-- Provided records follows --

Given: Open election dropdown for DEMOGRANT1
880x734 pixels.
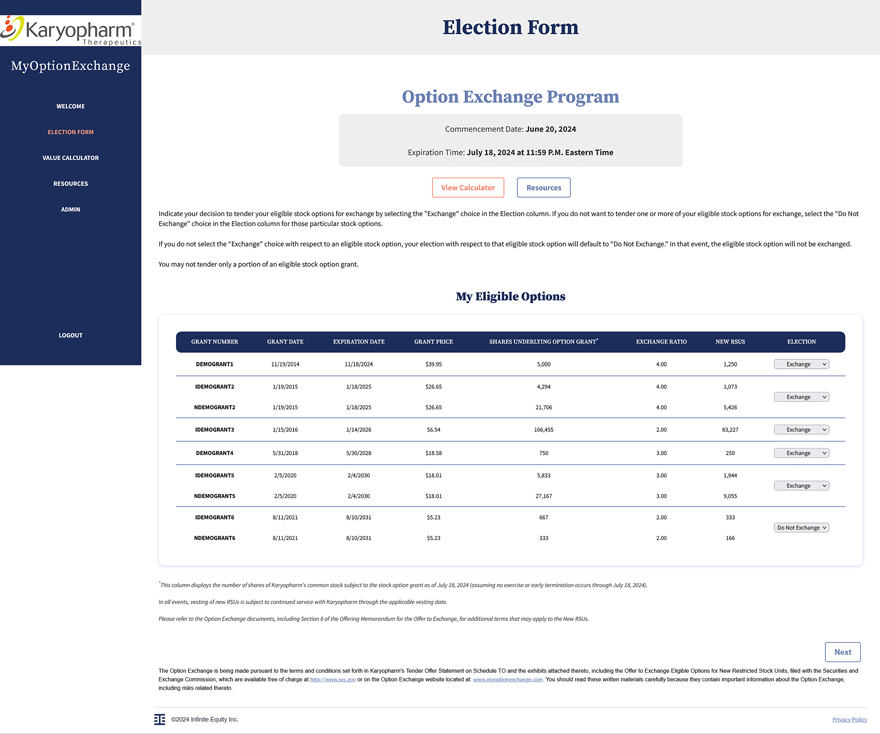Looking at the screenshot, I should [801, 364].
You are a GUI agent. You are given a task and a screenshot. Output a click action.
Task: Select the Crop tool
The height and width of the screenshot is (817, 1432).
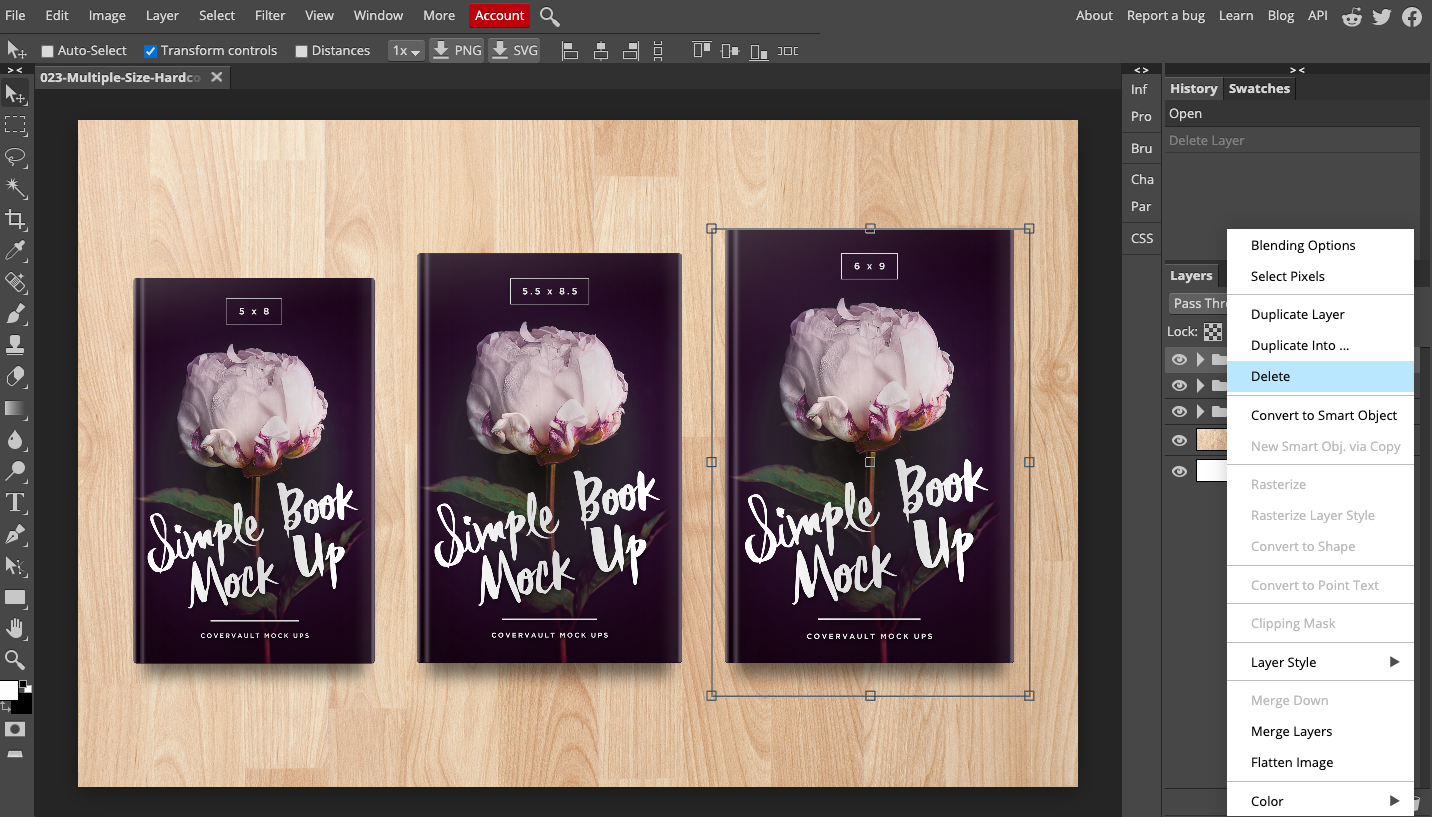pos(15,220)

-- Provided records concluded --

Work order: In repeating the lines above, keep the wording exact and leave every picture out.

Exercise result:
Given: Open election dropdown for DEMOGRANT1
880x734 pixels.
Looking at the screenshot, I should [801, 364].
You are a GUI agent. You are given a task and a screenshot. Output a click action.
Task: Select the Crop tool
The height and width of the screenshot is (817, 1432).
pos(15,220)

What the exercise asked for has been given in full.